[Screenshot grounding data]
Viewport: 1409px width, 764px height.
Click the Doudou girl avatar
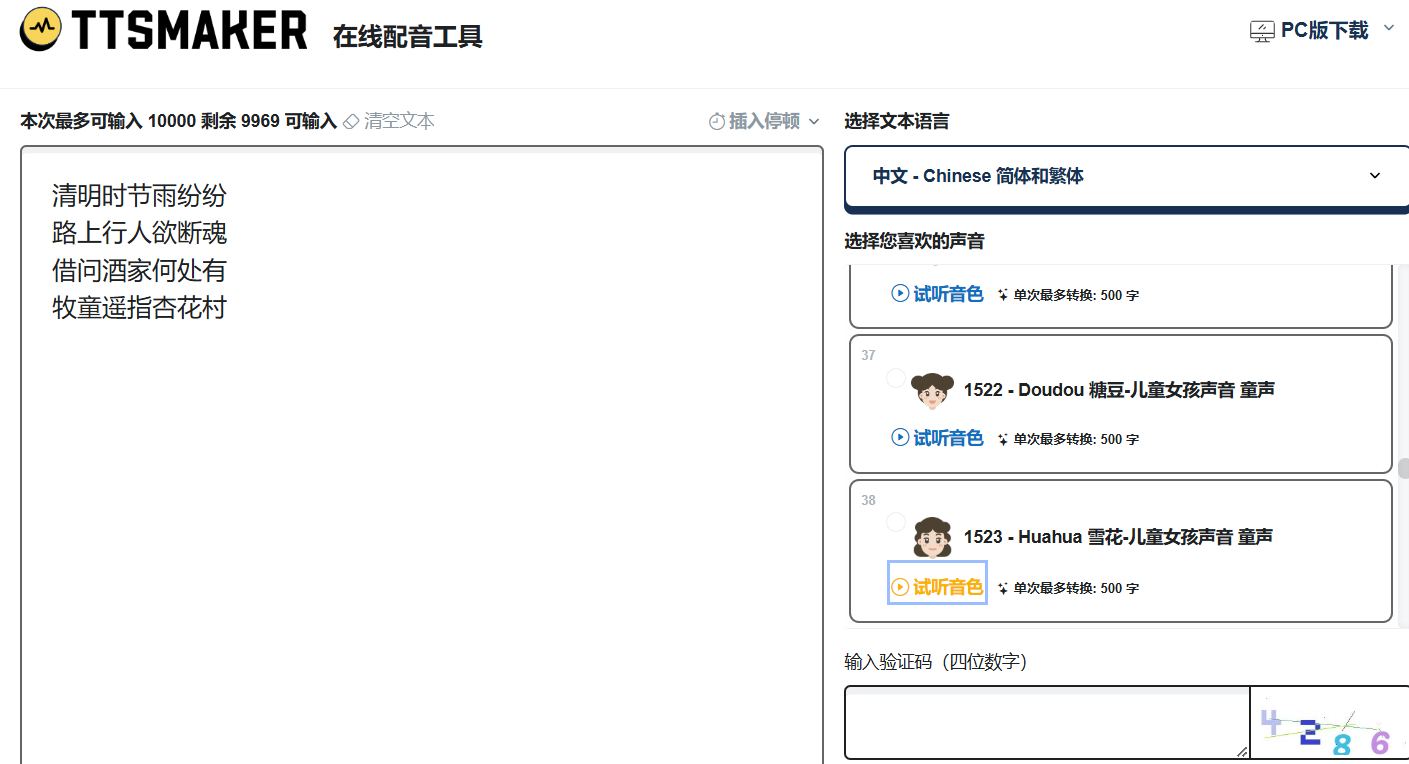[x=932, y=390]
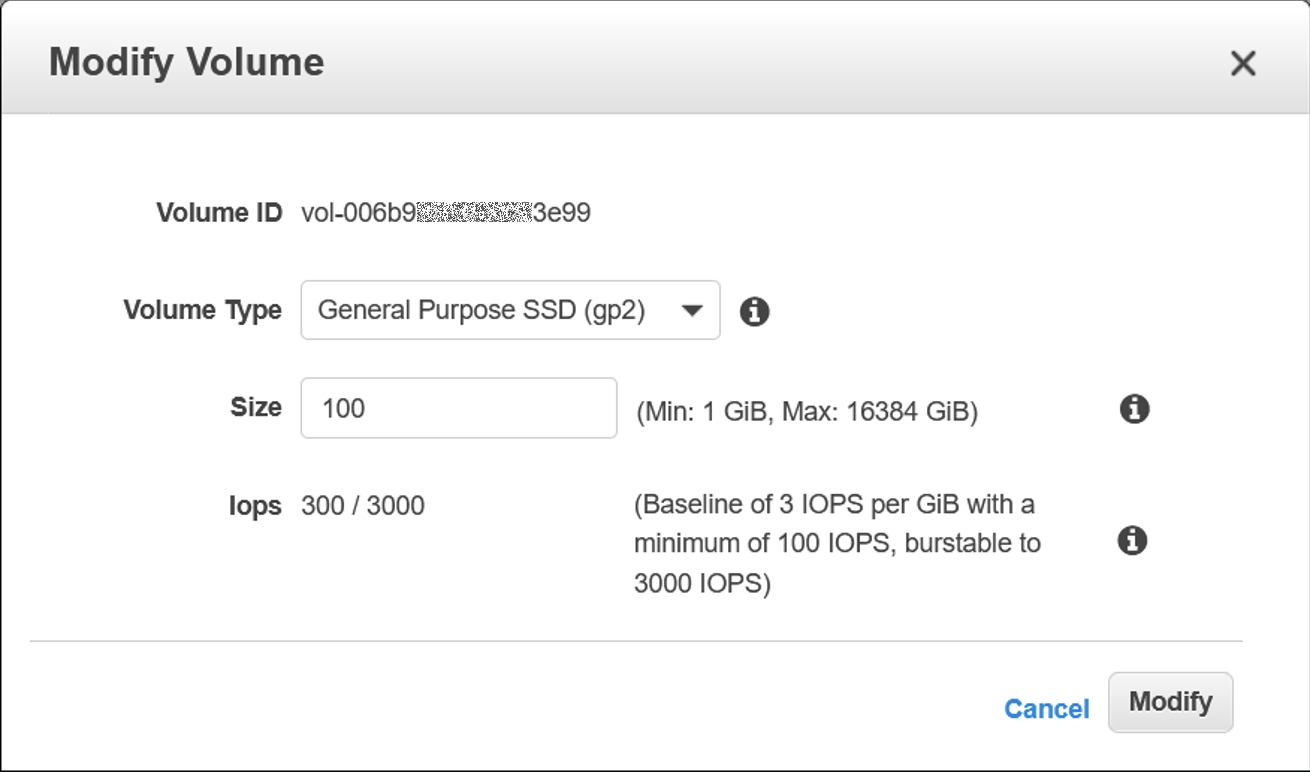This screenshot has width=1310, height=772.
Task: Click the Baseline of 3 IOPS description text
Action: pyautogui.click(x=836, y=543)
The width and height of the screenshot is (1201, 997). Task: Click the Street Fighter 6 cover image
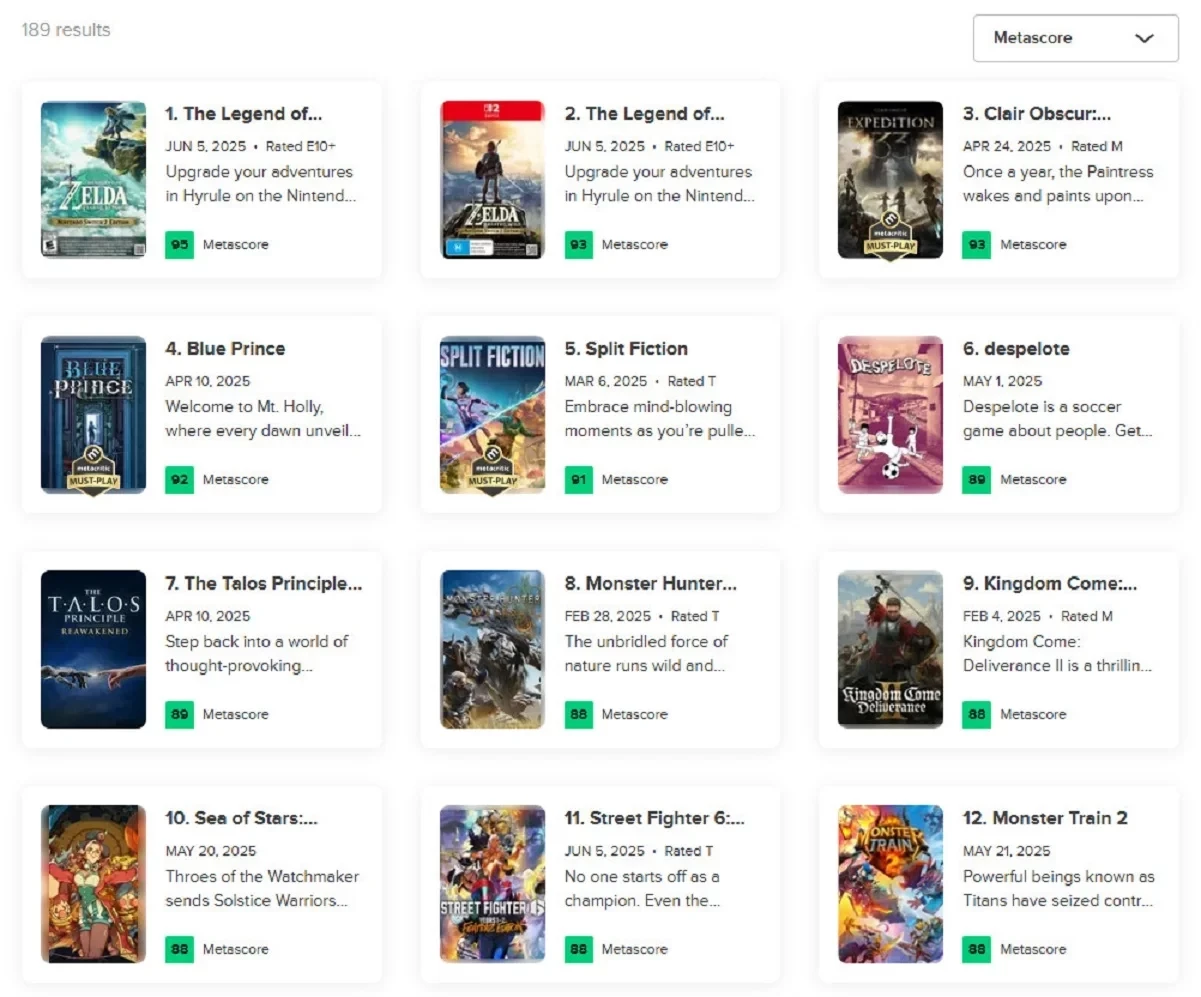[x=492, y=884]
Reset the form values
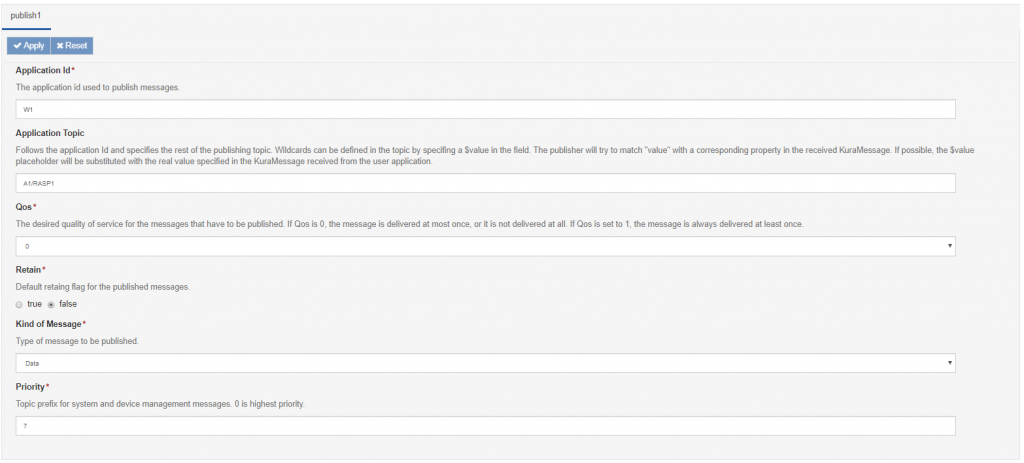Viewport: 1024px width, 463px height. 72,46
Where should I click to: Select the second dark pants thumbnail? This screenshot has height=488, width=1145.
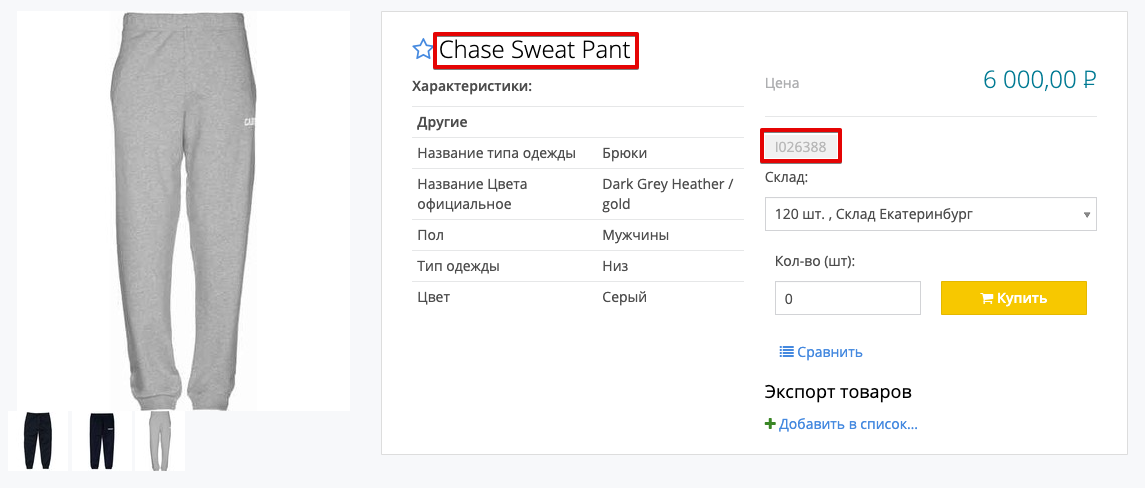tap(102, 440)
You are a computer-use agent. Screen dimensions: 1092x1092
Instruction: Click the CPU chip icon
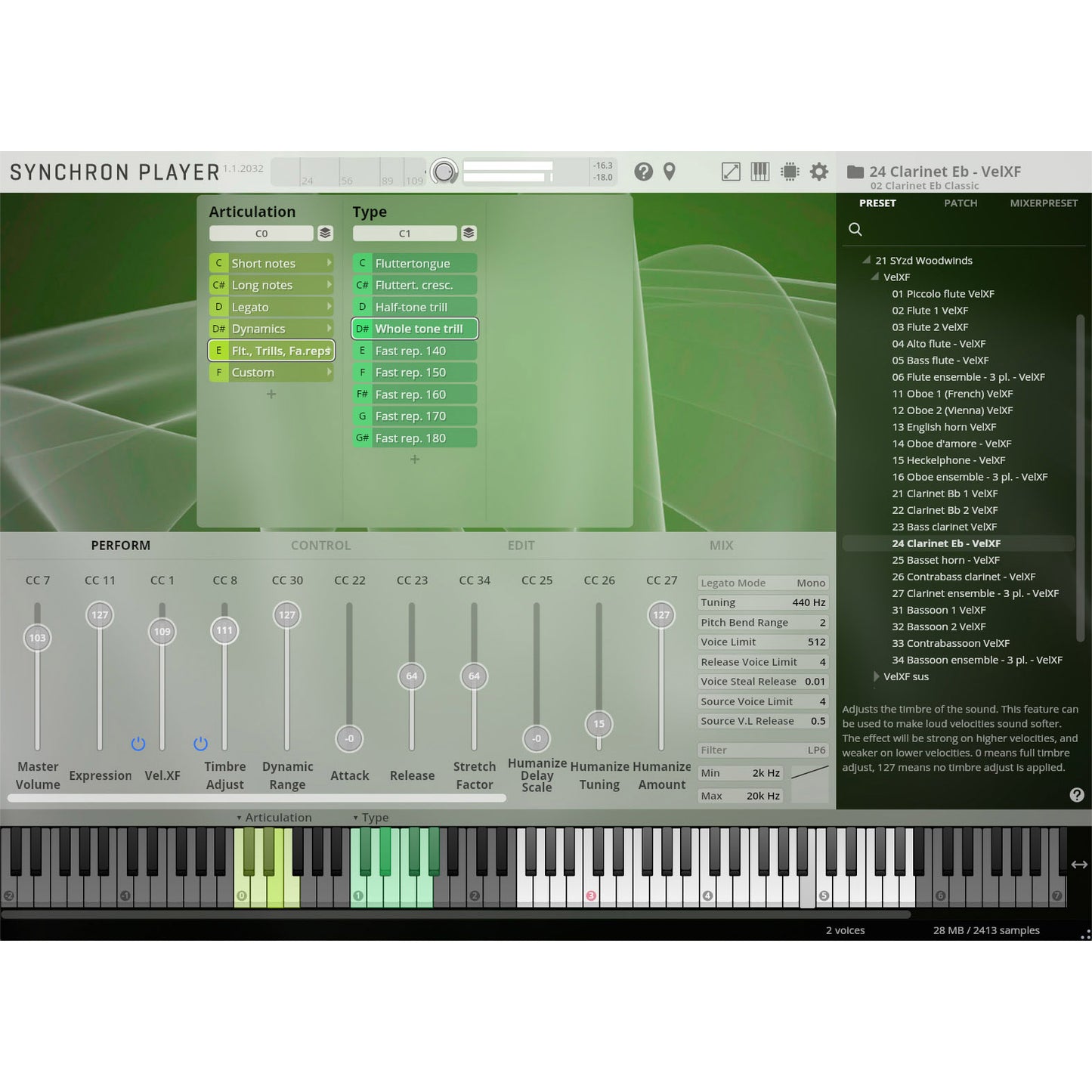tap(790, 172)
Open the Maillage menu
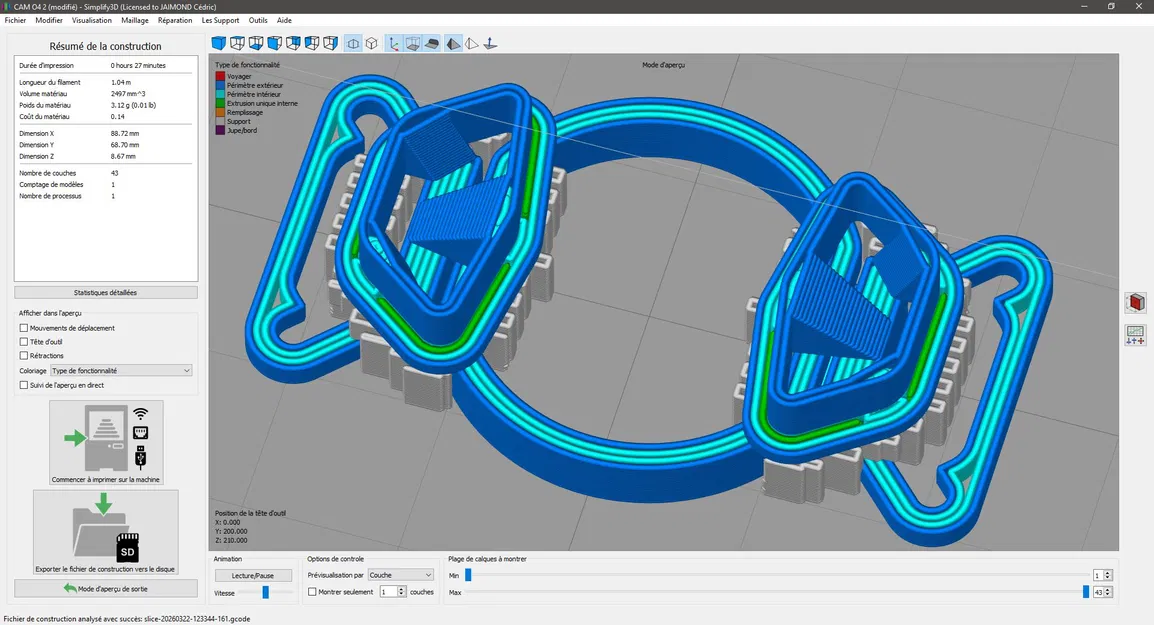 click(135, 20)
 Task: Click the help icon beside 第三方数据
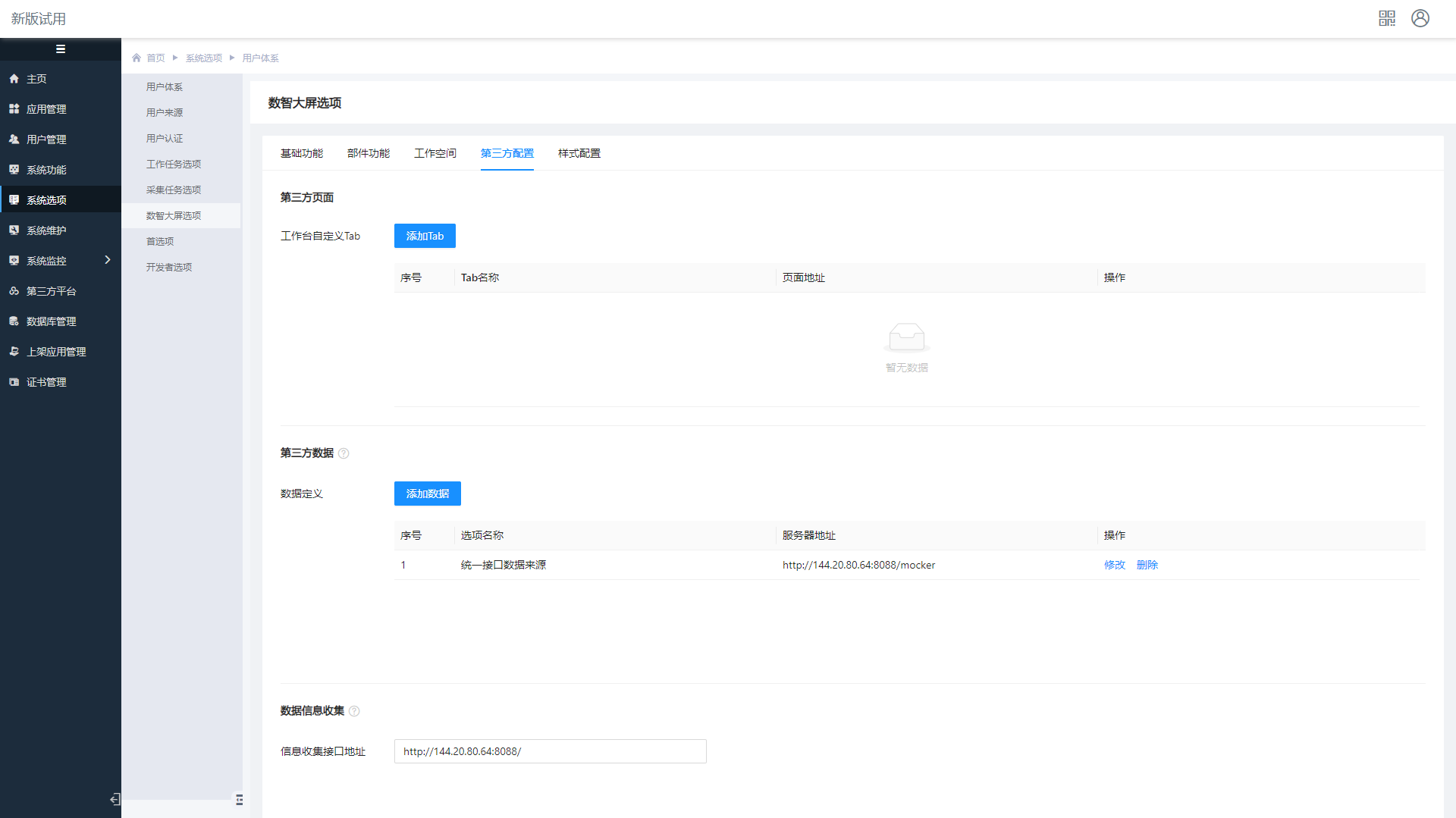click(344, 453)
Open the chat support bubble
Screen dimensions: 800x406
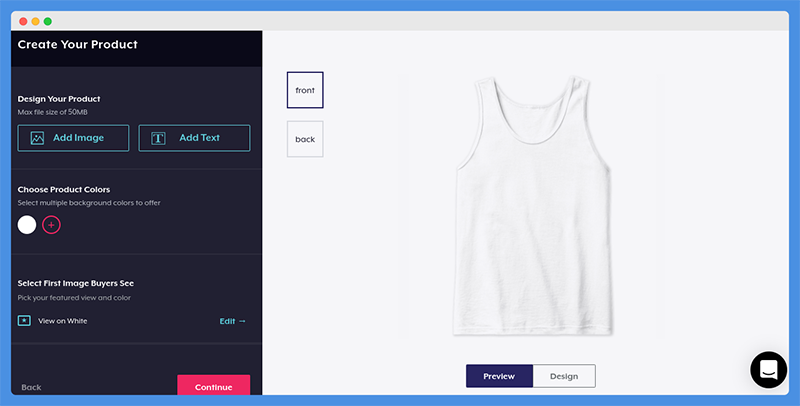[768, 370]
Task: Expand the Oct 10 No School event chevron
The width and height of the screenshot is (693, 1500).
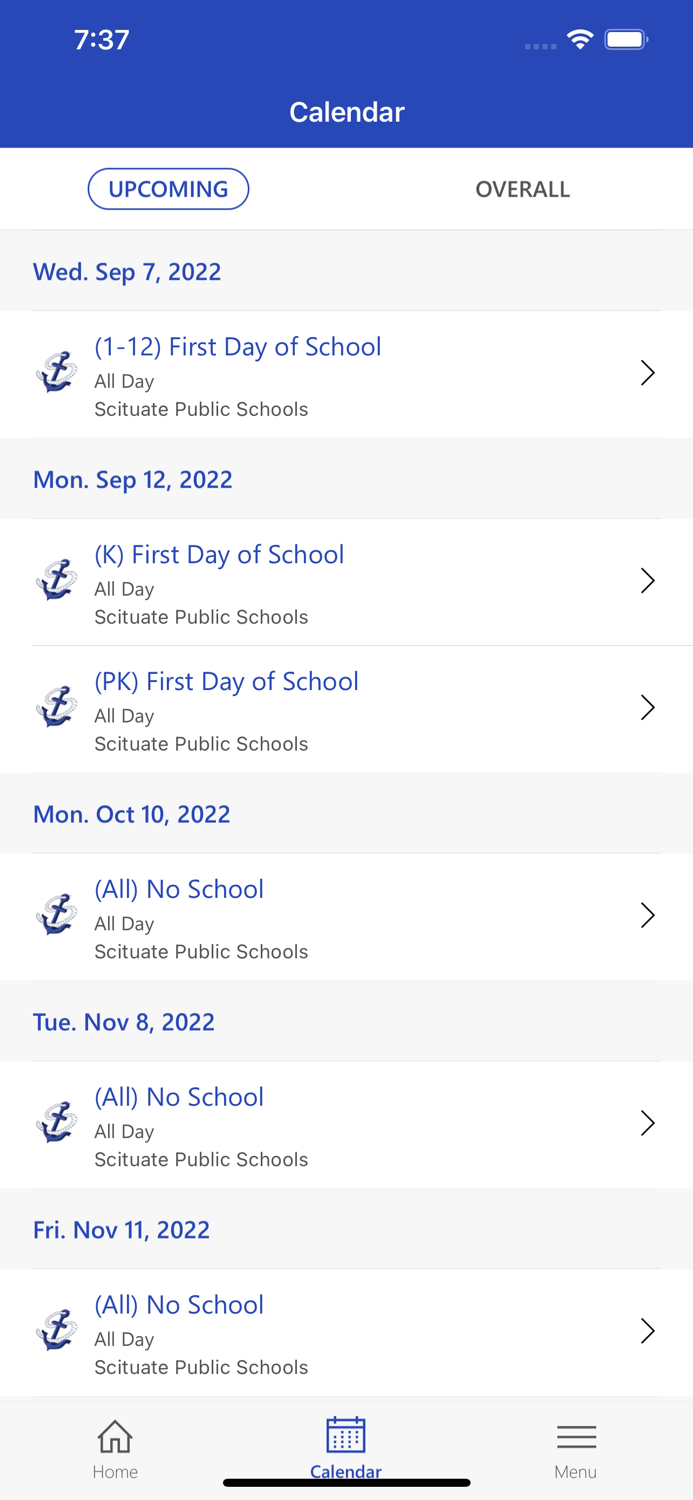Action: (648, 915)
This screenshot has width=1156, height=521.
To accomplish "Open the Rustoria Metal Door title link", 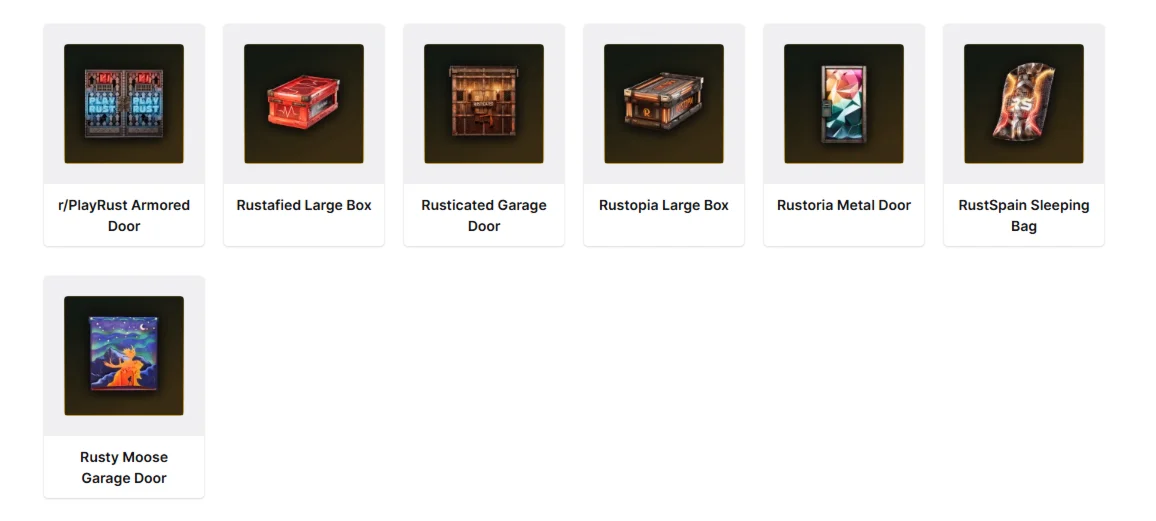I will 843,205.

* WORK REQUEST: Restate word for word every line from the one with "Instruction: Click the CPU chip icon" up to and including the one with "Task: Expand the" in the records above, minus the pictures.

* SOLUTION TO THIS EXERCISE:
Instruction: Click the CPU chip icon
tap(790, 172)
Open the Maillage menu
 click(135, 20)
 Task: Click the help icon beside 第三方数据
click(344, 453)
Open the chat support bubble
Screen dimensions: 800x406
[768, 370]
Task: Expand the Oct 10 No School event chevron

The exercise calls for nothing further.